[Data extracted from a collection]

--- START ---

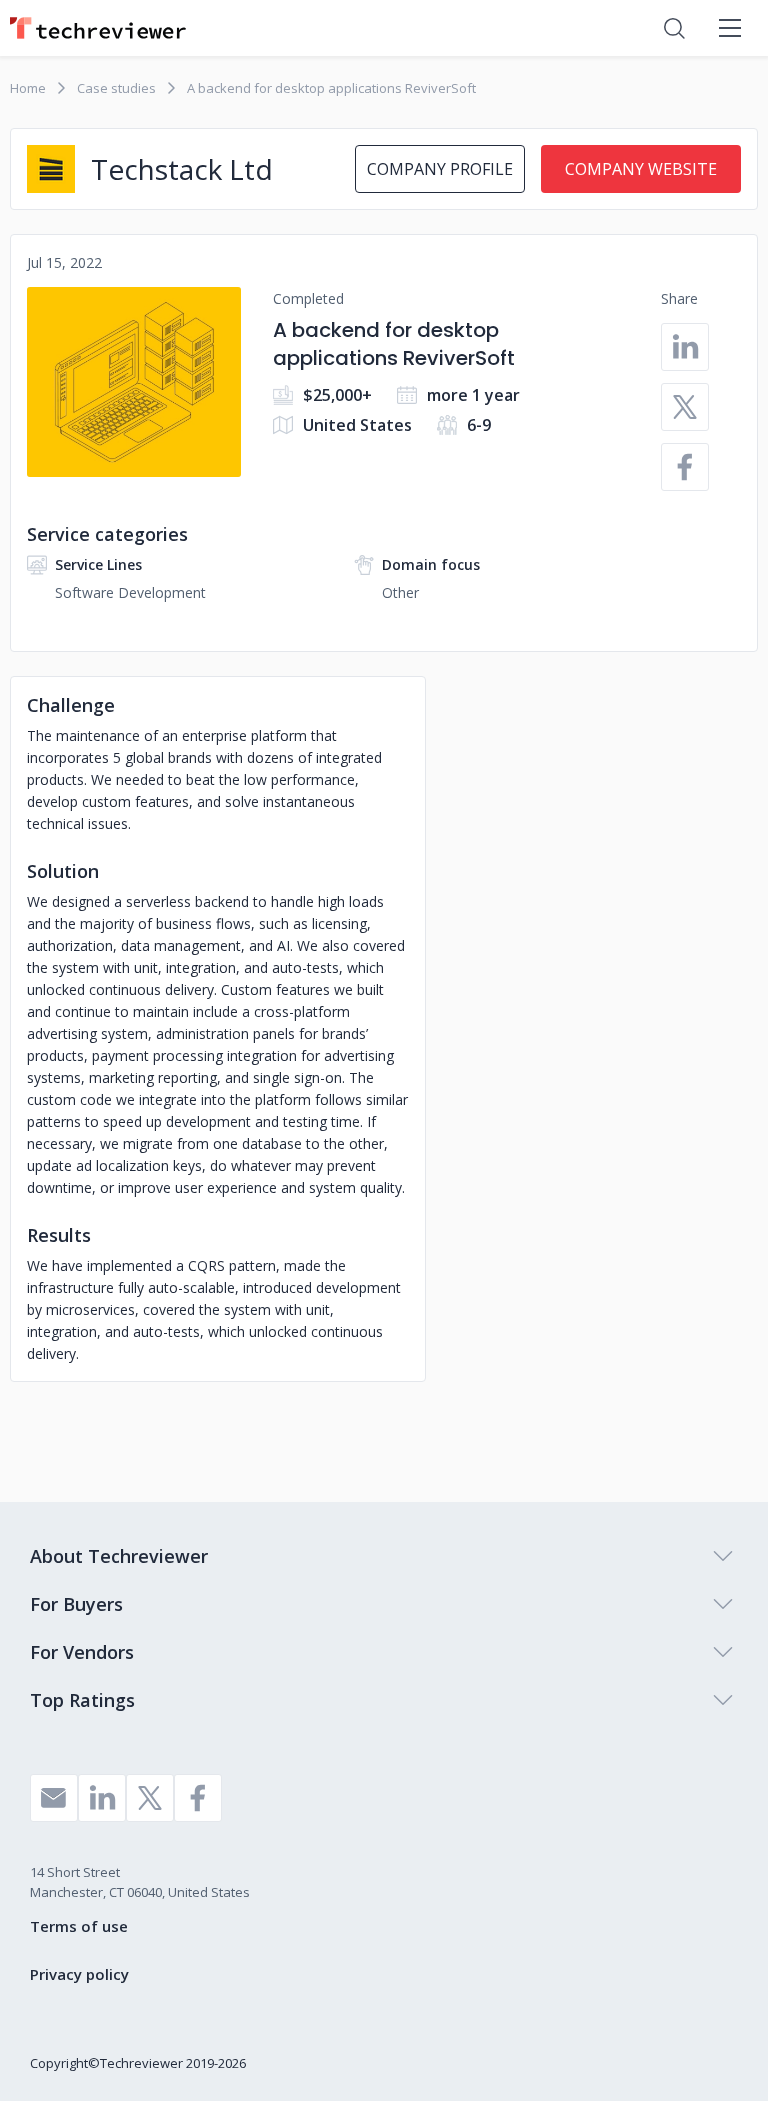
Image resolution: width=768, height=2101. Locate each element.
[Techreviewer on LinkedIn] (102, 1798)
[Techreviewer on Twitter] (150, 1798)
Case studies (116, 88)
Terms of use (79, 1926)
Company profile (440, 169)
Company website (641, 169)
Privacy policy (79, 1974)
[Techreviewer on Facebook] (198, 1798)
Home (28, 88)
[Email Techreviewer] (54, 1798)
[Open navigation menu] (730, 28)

--- END ---

## TASK
Work out how many lines above contain "Techreviewer", then write only that number.

## TASK RESPONSE
4